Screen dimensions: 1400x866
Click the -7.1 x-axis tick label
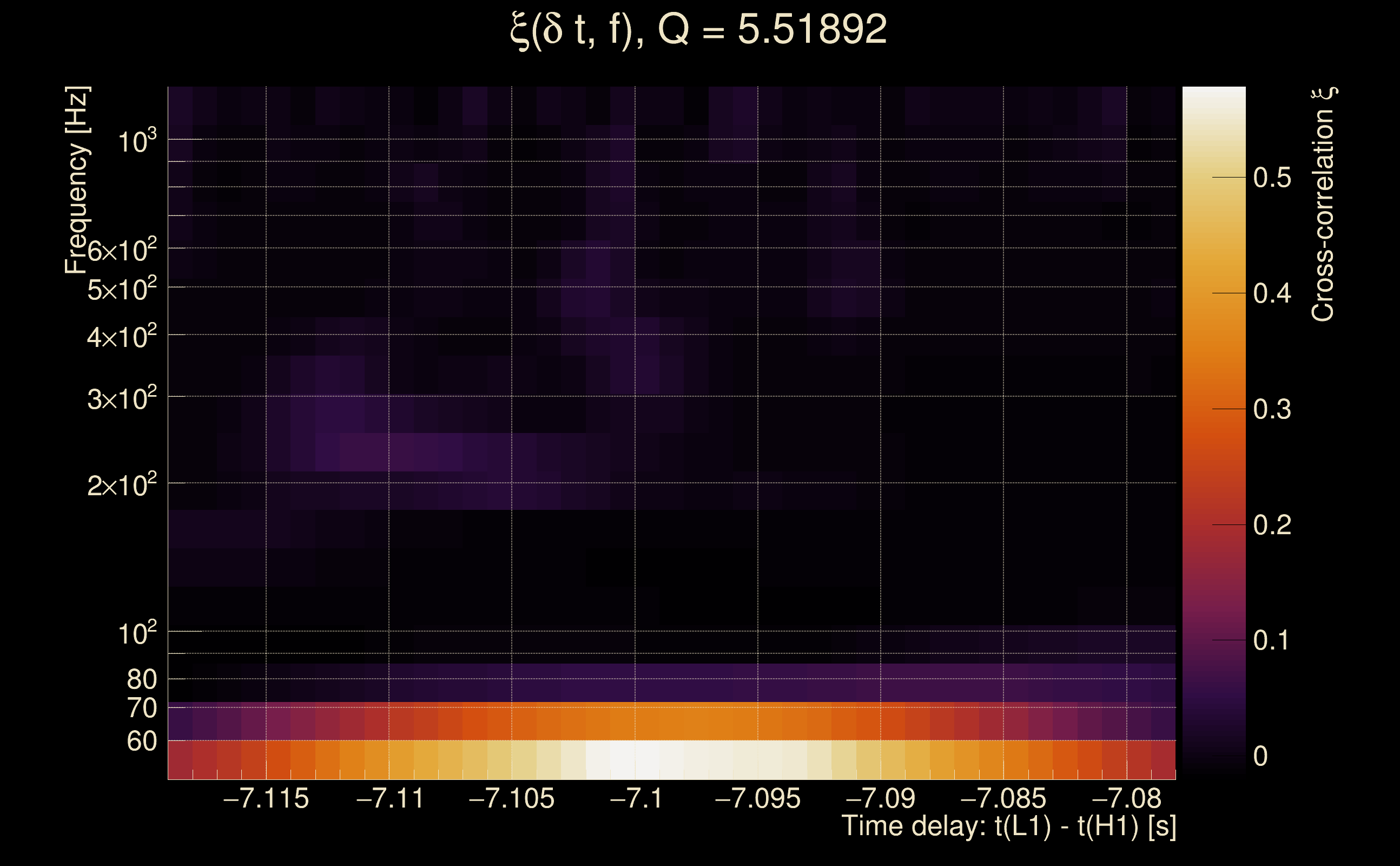pos(636,799)
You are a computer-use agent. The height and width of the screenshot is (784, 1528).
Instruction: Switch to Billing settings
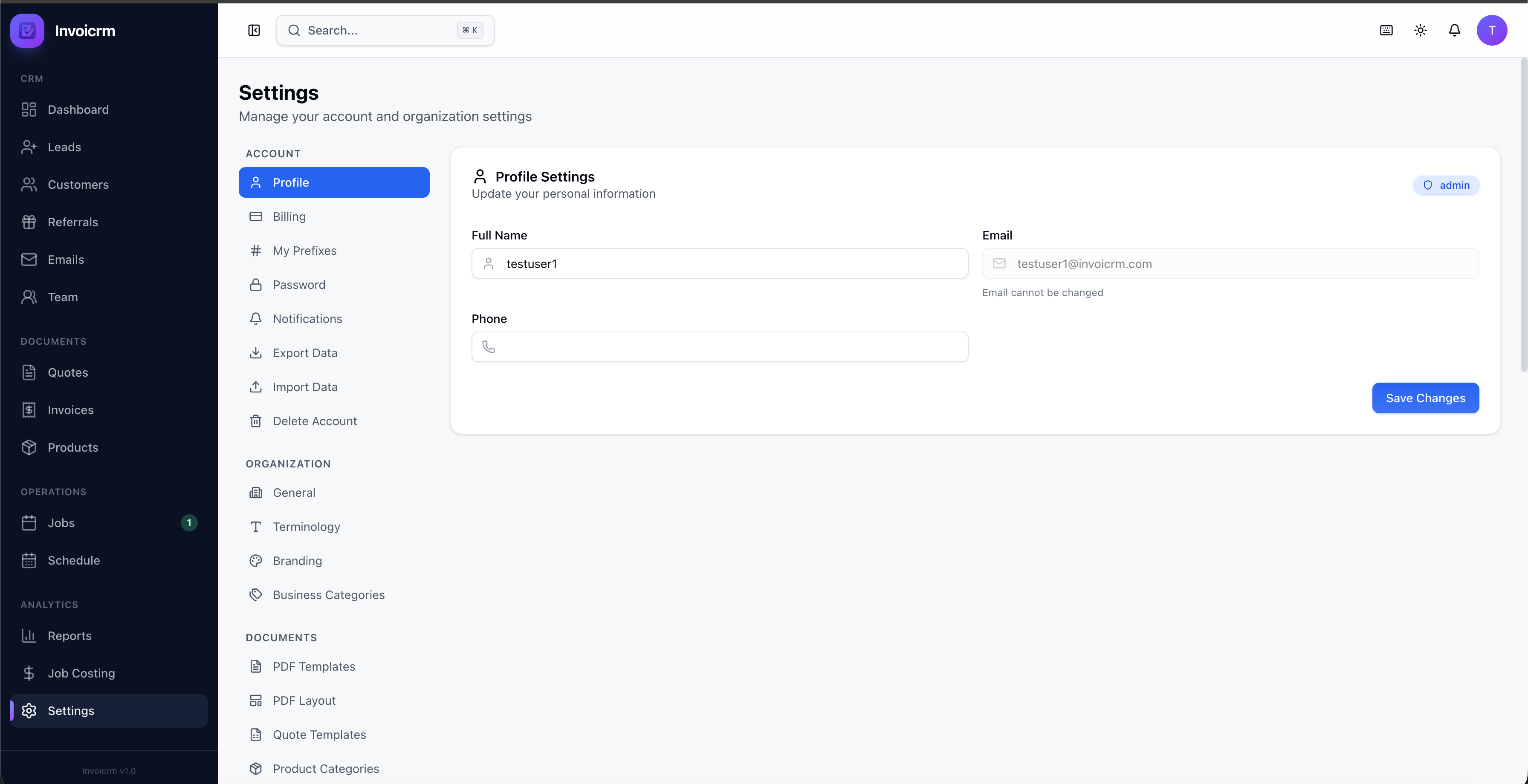click(289, 216)
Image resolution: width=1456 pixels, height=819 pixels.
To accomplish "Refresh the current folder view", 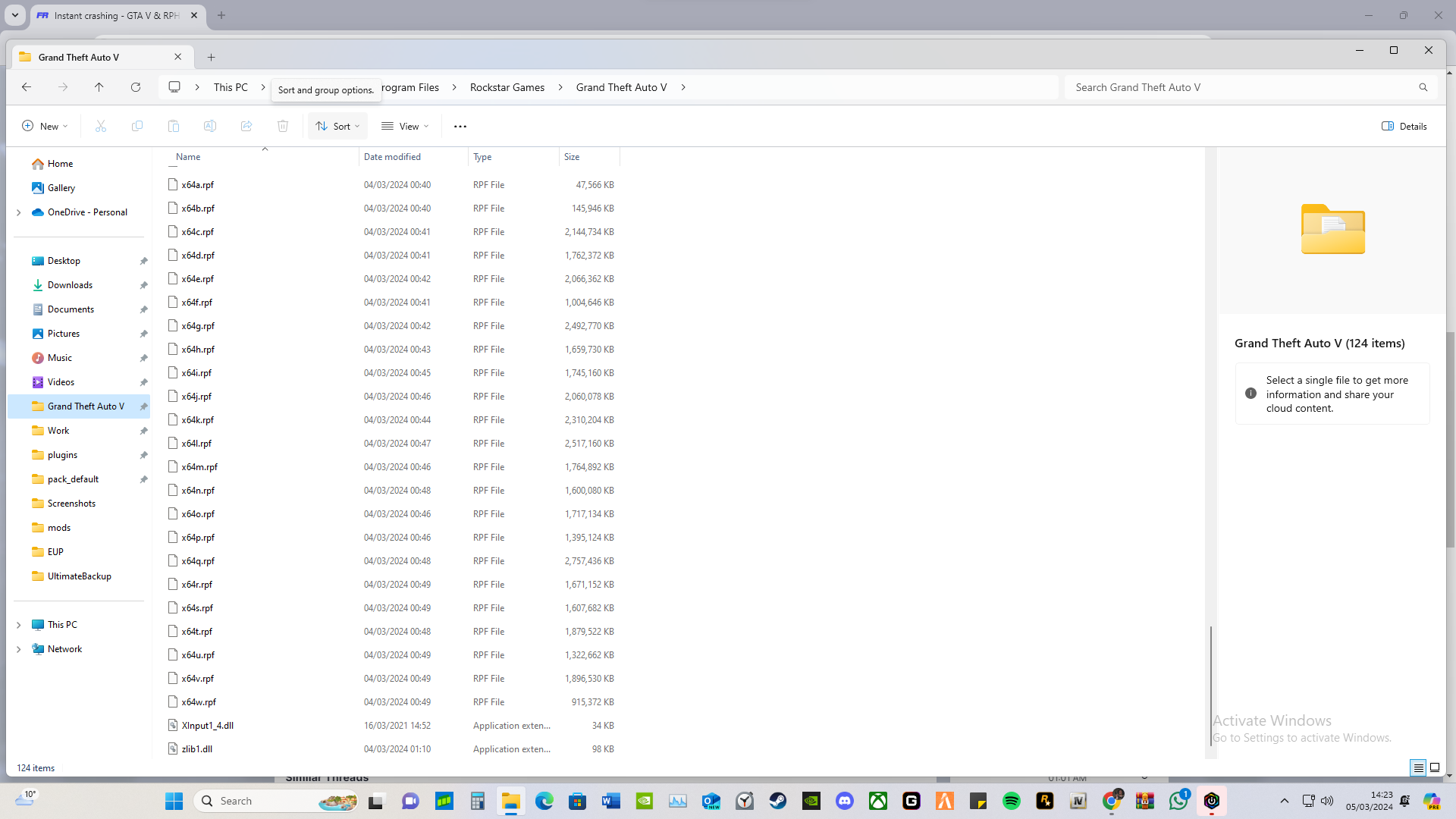I will pyautogui.click(x=136, y=87).
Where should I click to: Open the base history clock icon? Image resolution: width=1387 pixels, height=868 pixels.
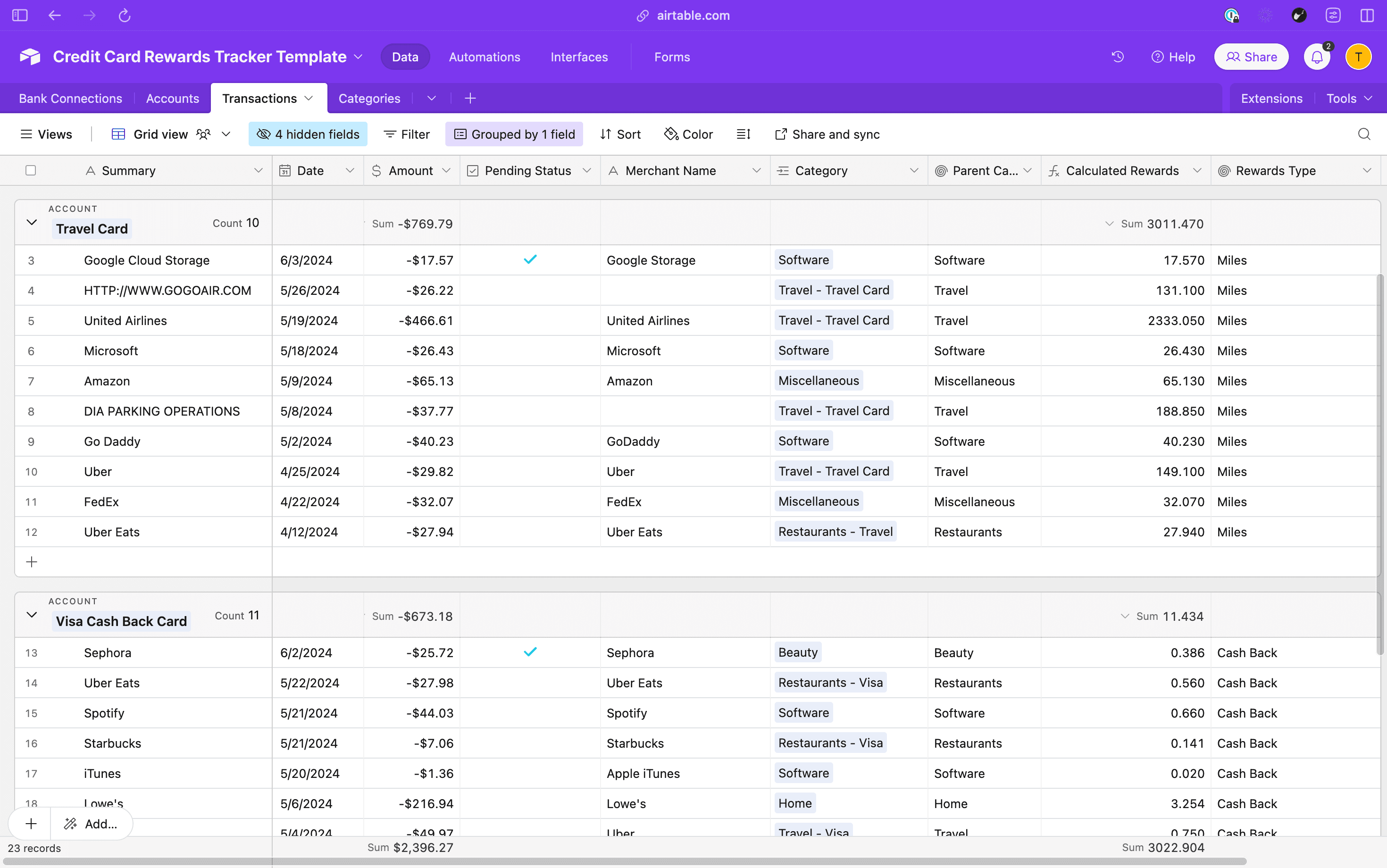pos(1118,56)
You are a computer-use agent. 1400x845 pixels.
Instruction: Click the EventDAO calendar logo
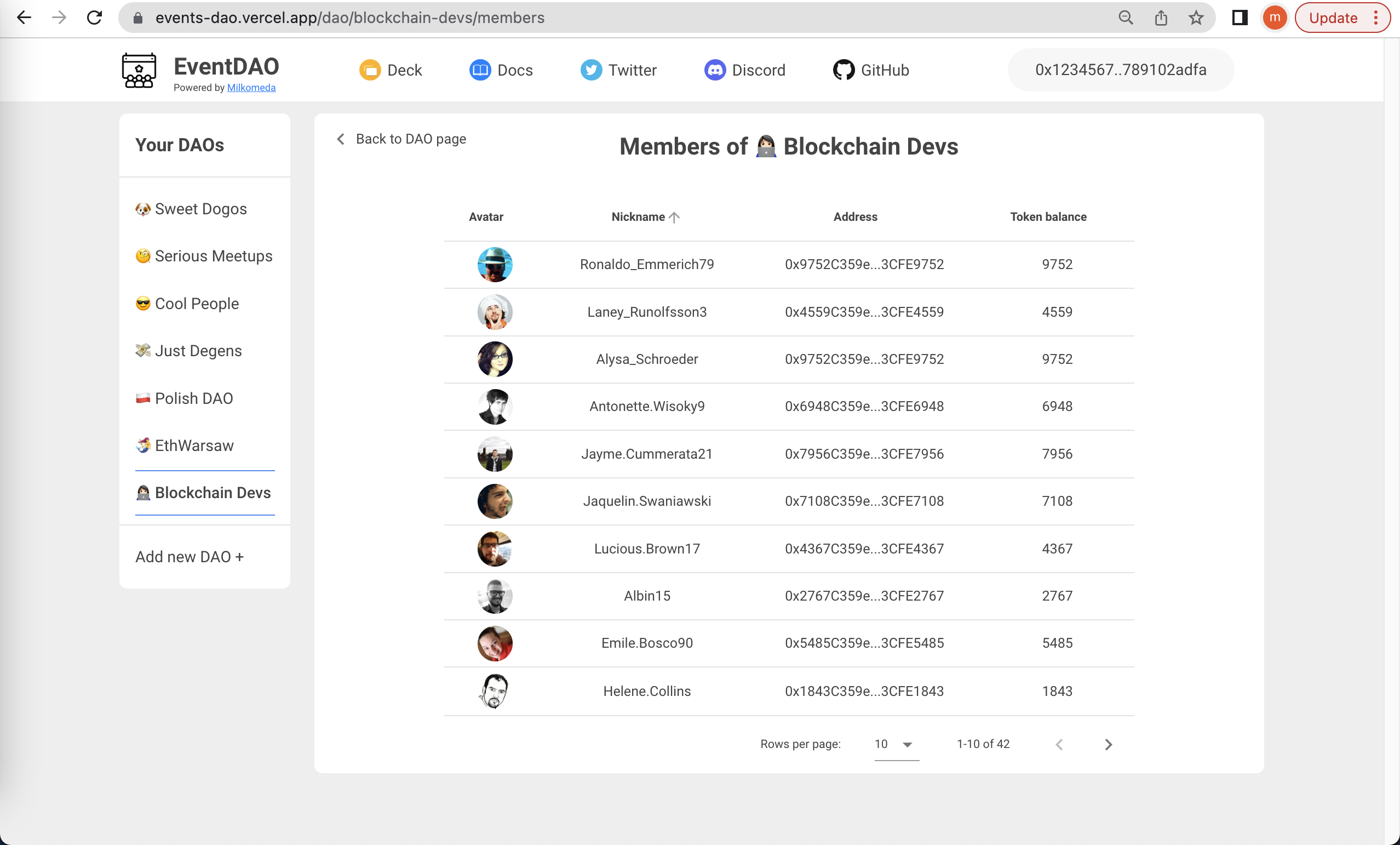(x=139, y=70)
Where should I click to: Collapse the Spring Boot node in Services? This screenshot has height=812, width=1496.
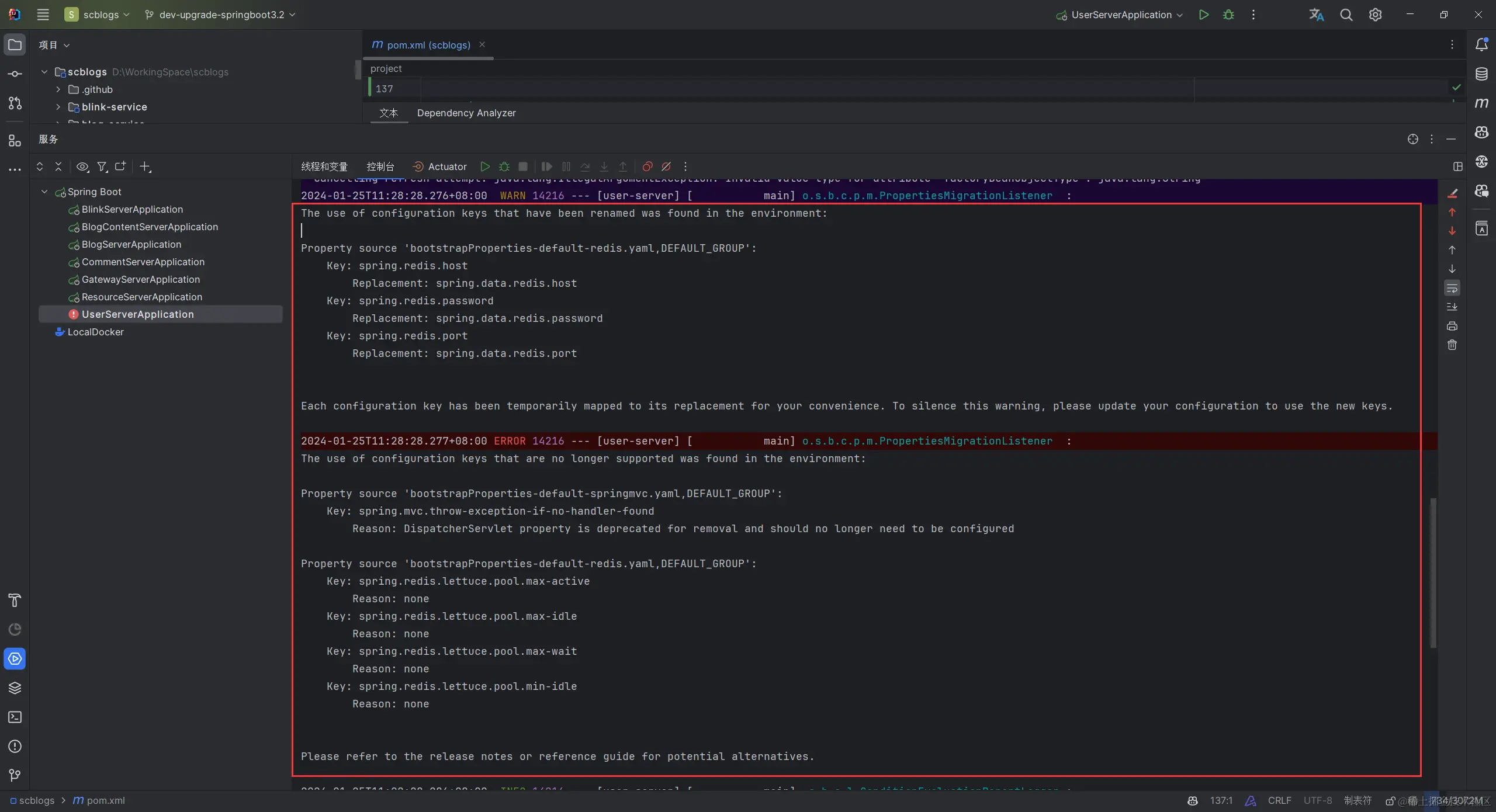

=====

# EXERCISE PROMPT:
Print again, word for word, every line from the line with "Instruction: Click the EventDAO calendar logo" to the final line of the records, inclusive; skip the pictures.

# COMPLETED EXERCISE:
Instruction: Click the EventDAO calendar logo
(x=139, y=70)
Where should I click to: Collapse the Spring Boot node in Services? This screenshot has height=812, width=1496.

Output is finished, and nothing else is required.